Really, picking thru the above, rather than apologise Professor Ferguson should be applauded for setting out the one remaining argument spending cut supporters appear to have as to why Britain should not adopt an actively counter-cyclical fiscal policy. 

Increase government borrowing by say £25bn to finance a 3 year social housing programme? Ha .......

Sunday, 5 May 2013

Blue Steel

Niall Ferguson’s latest outburst makes for an interesting intellectual experiment; what kind of drivel will do the most damage to a fella’s position as one of the most “influential people in the world”:

Is it (1) making short-term economic forecasts that turn out to be profoundly and fundamentally wrong and in the process convey a deep misunderstanding of the economy?

Or (2) proposing a retrogressive flat tax that would work on the basis of raising indirect taxation i.e. ones that disproportionately hit lower earners, to fund tax cuts on wealth and incomes that would disproportionately benefit the rich?

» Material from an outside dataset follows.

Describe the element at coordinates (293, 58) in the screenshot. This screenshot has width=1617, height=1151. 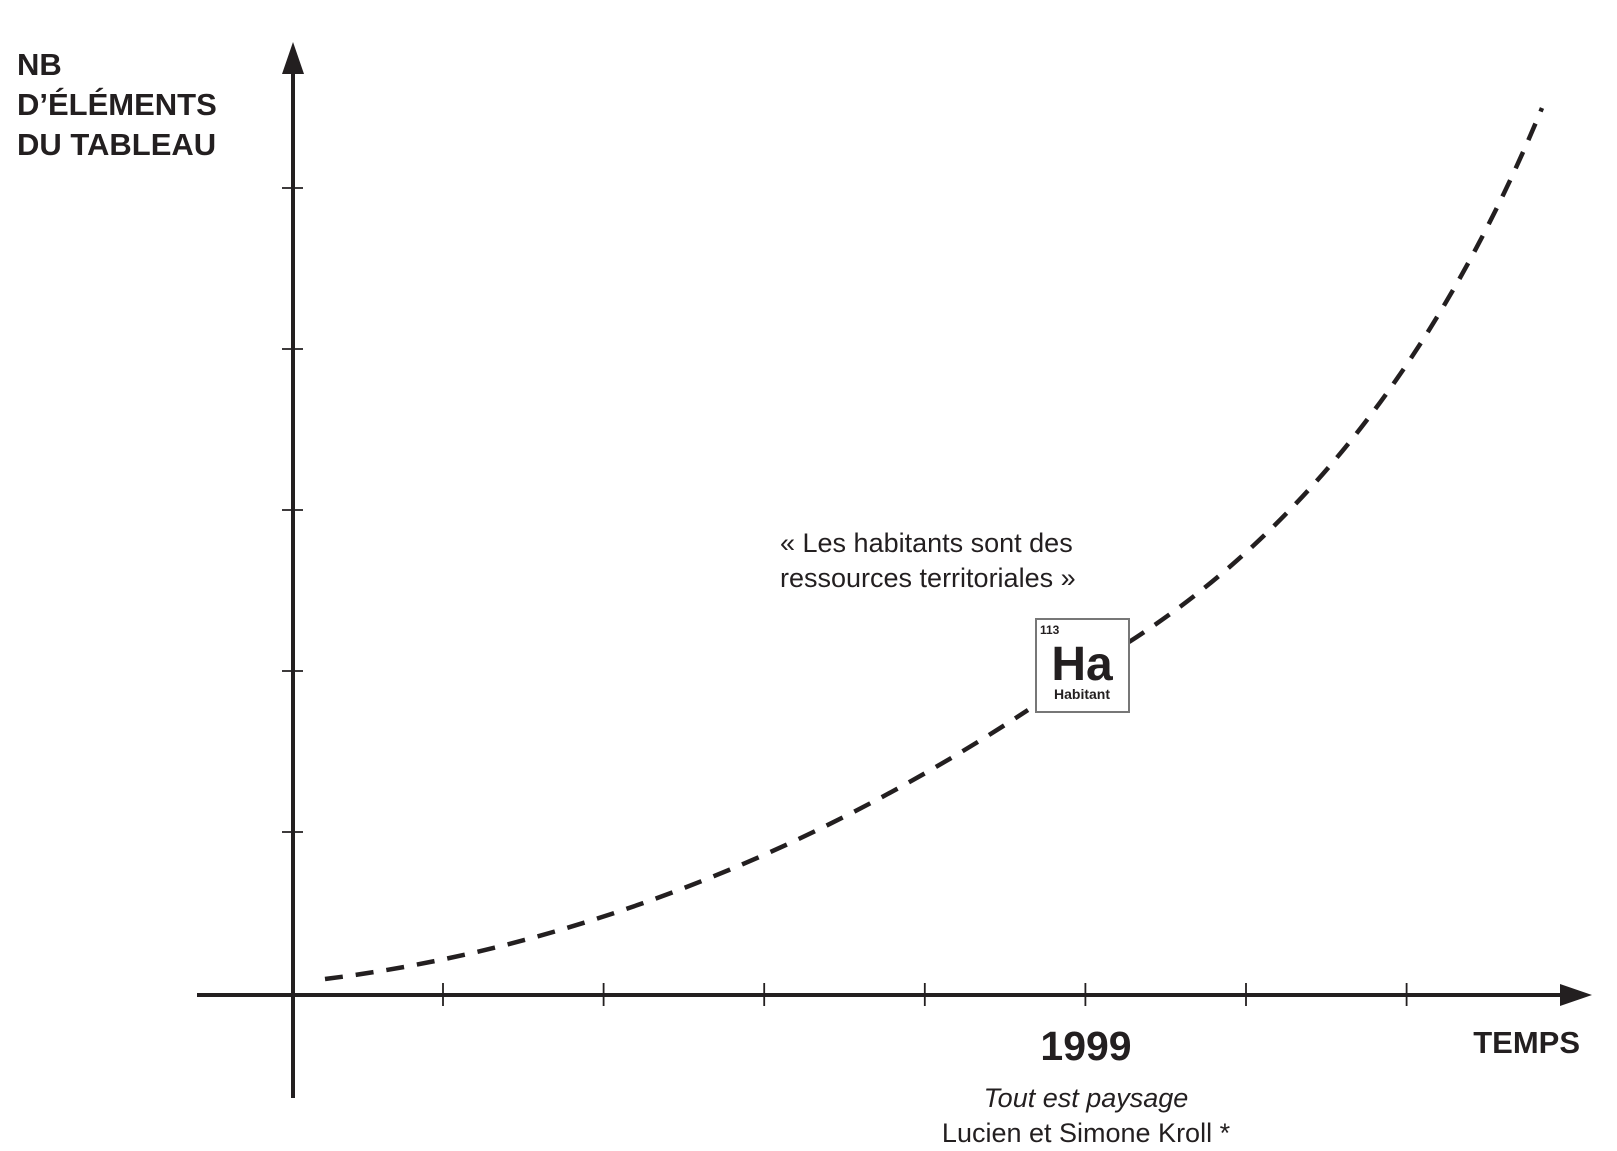
I see `y-axis-arrow` at that location.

Mebbe its (3) misrepresenting evidence in the aggressive support of an extreme political agenda?

Or finally (4) using references to someone’s sexual orientation to explain the supposed limitations of their thinking?

Actually, its (5) none of the above.

Professor Ferguson, after all, has good hair, is a charismatic communicator and can rock the blue steel. That his articles frequently read like they're dashed off using pithy prose instead of analysis is by the by; he gives good quote.

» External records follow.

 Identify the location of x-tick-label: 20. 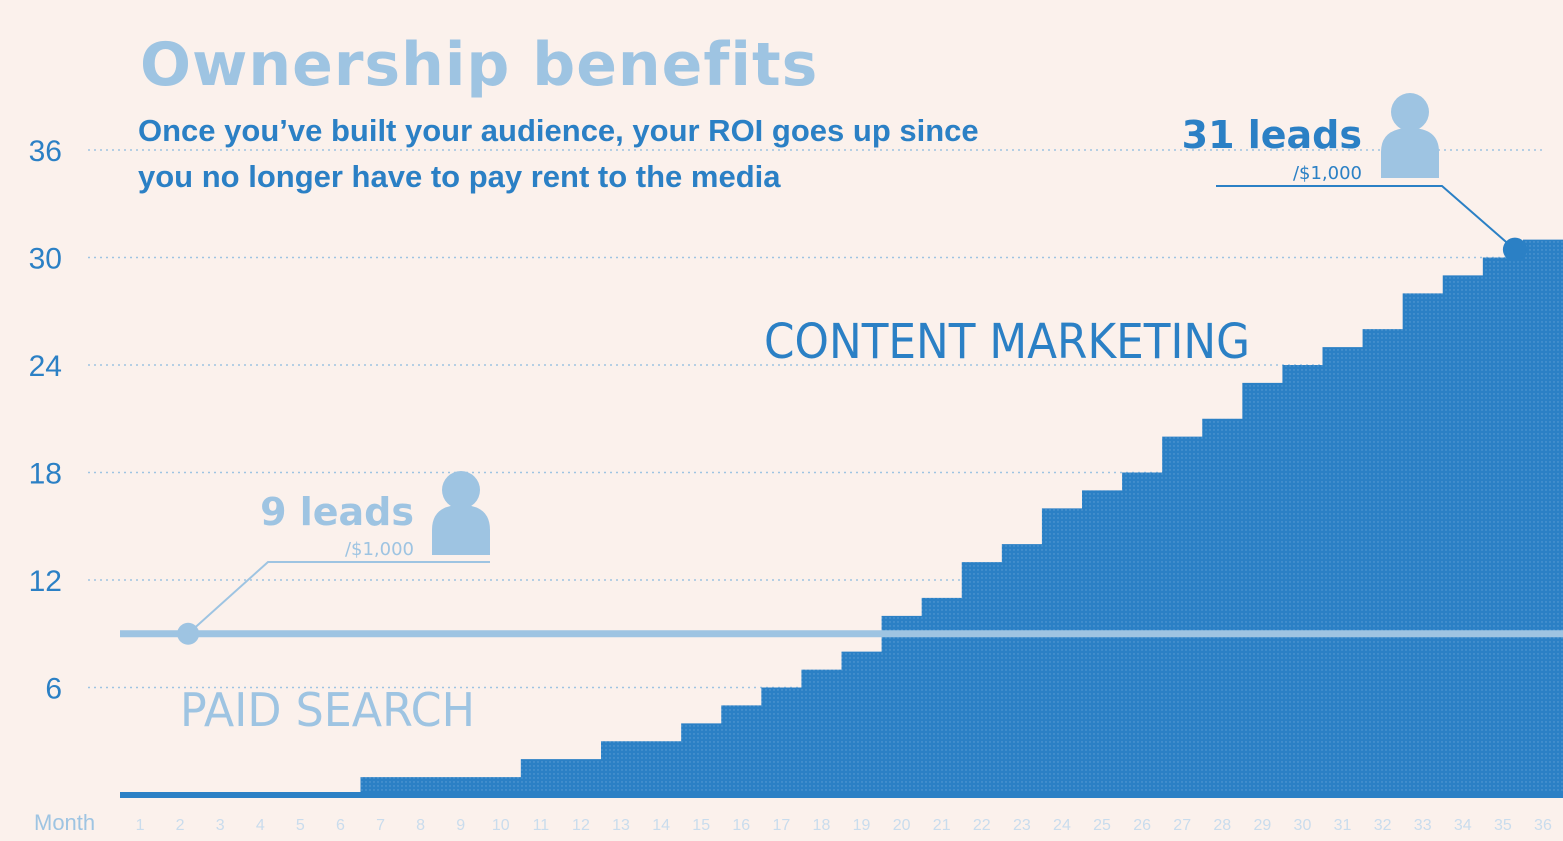
(902, 826).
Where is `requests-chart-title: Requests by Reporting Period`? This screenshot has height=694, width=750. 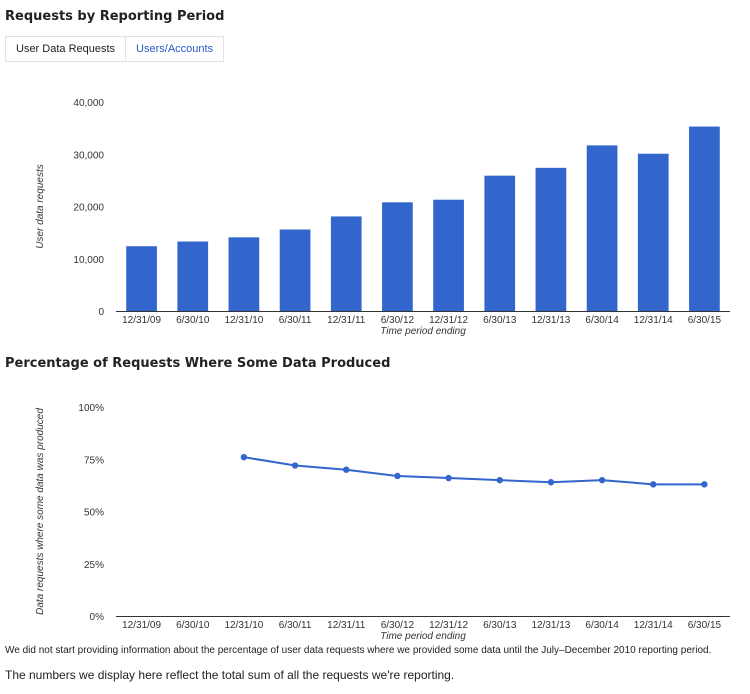 requests-chart-title: Requests by Reporting Period is located at coordinates (115, 16).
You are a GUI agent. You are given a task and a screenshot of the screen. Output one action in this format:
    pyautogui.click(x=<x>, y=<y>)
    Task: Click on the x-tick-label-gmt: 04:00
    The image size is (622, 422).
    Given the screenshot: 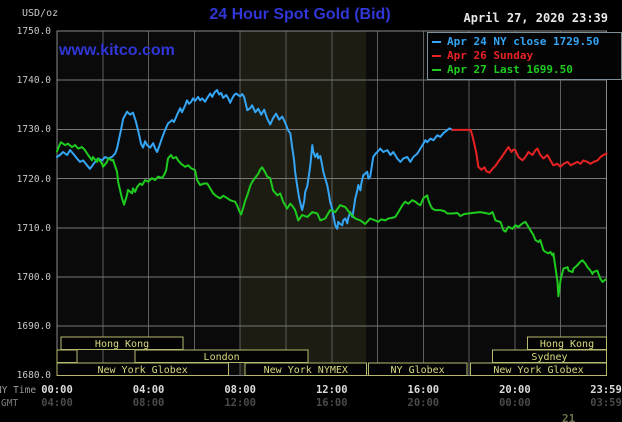 What is the action you would take?
    pyautogui.click(x=57, y=403)
    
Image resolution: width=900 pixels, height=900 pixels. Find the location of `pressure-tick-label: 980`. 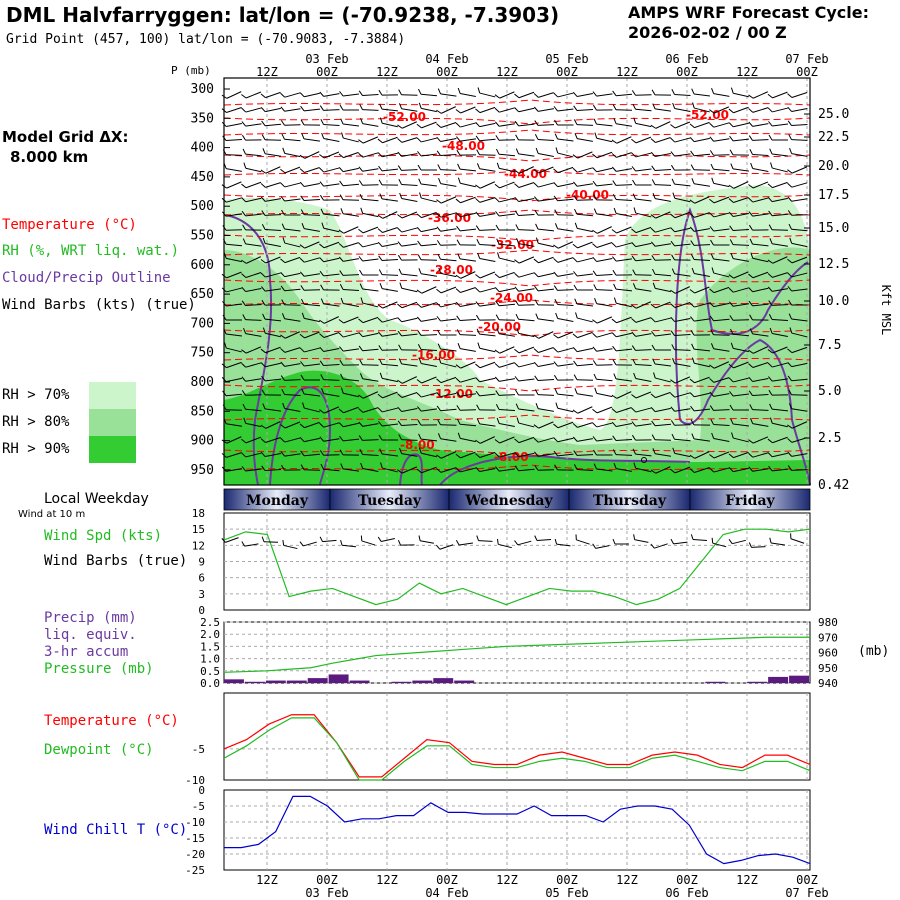

pressure-tick-label: 980 is located at coordinates (828, 622).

Even better, he takes clear, polemical lines making him easy to understand and a useful talking head. So again, he gives good quote.

Then there are all his academic and class based honours; the elite university professorships, the fellowships and so on that reassure us that he is indeed a credible communicator (give or take (1), (3) and (4) above, (2) being open to debate I guess) or why else would he be getting interviewed at Davos?

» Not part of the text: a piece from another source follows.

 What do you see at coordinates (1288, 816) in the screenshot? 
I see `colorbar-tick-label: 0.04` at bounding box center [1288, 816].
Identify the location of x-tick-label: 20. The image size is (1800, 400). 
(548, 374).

Because he gives good quote innit; he says what the rich and powerful want to hear and looks cool staring thoughtfully into the distance on that history series you got as a Christmas box set. So while the Keynes outburst leaves him sounding even more like the kind of muttering, mentalist reasonable people cross roads to avoid, Fergusson is too convenient and too useful to have his supposed “credibility” seriously questioned by any commissioning editors anywhere really; they've developed too much of vested interest in him to reflect on what he says let alone rethinking paying him to appear on next week’s show.

One last thing I find funny are the repeated references to Eric Hobsbawm thinking Fergusson was quite the fella as if smearing a dead Marxist’s reputation over right wing Ferguson somehow legitimises the latter. Any Hobsbawm stuff I've read (notably the Jazz Scene and the Fabians reconsidered), always left me thinking he was a ragingly arrogant snob.

A May 9th P.S. and so it begins. Following Professor Fergusson’s unqualified apology about his stupid comment, his open letter on the subject takes a different tack wherein the fool repositions himself as the victim of evil forces; “one of the things I learnt from my stupidity last week is that those who seek to demonize error, rather than forgive it, are among the most insidious enemies of academic freedom.”

Even better, as the post allows comments and with the idiot magnets* cranked up to 11, what follows Professor Stupid’s “wise” words will presumably make his case for him meaning any time he's asked about it in future he can quickly acknowledge his mistake, then spend much more time going on about all the nasty things people said. Bish, bash bosh, job’s a good ‘un, lets move on/back to trotting out the usual mendacious, pro-elite tosh he makes such a good living from.

All feels like something Kerry Katona would do except her mea culpa would be via Hello/a Lorraine Kelly interview. Plus, she’s got a better economic forecasting track record than Professor Stupid.